=== Begin Enclosure ===
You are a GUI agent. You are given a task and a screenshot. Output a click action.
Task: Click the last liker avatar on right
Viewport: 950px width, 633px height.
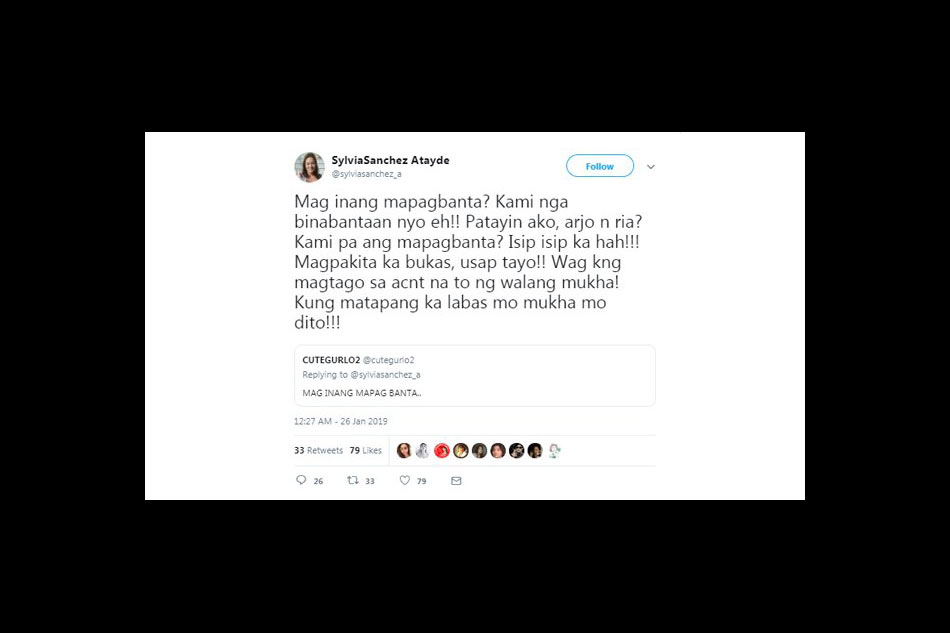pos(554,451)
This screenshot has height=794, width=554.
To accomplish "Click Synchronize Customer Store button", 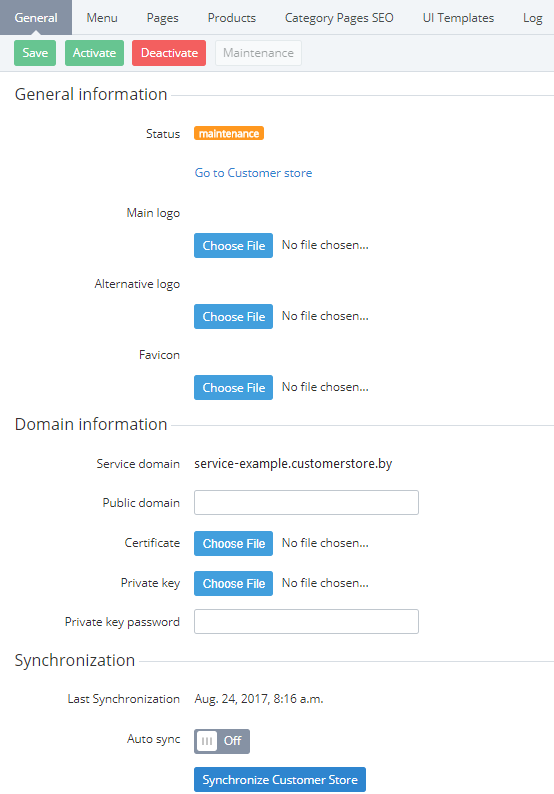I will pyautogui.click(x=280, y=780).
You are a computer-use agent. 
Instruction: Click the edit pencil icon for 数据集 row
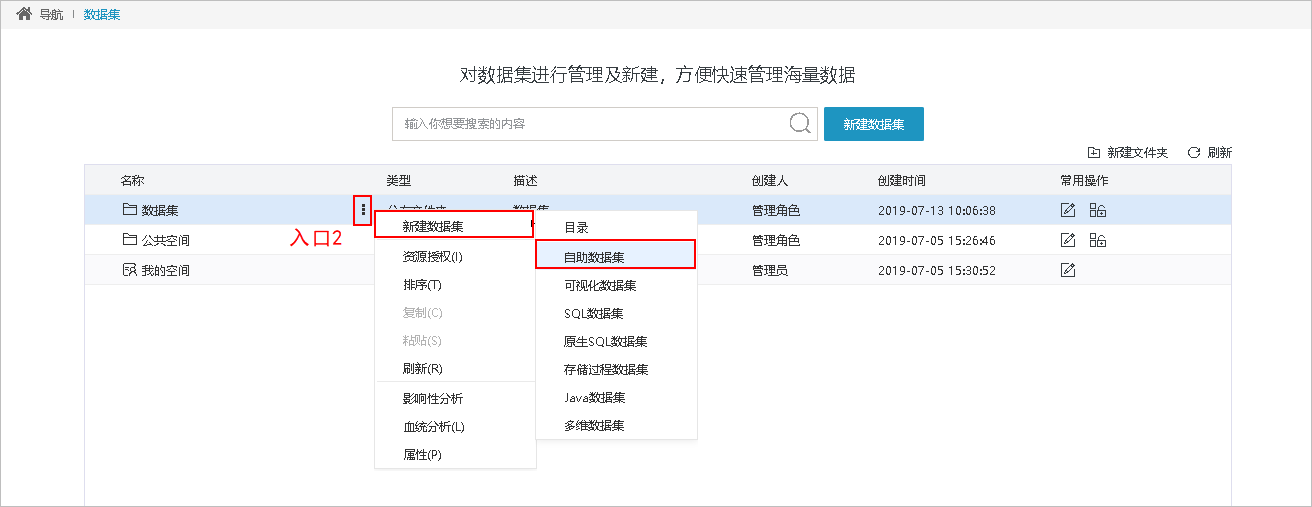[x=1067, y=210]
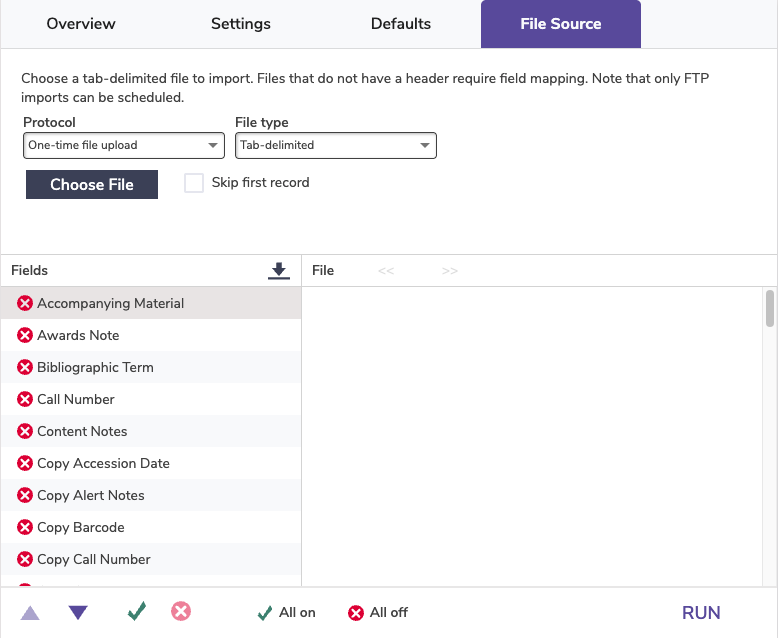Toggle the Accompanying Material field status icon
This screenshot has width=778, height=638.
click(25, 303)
=== End Enclosure ===
(WHAT TO DO) For every line of the material that holds the word "agent", make a copy.

(REPLY)
You are a GUI agent. You are given a task and a screenshot. Output a click action.
You are a computer-use agent. 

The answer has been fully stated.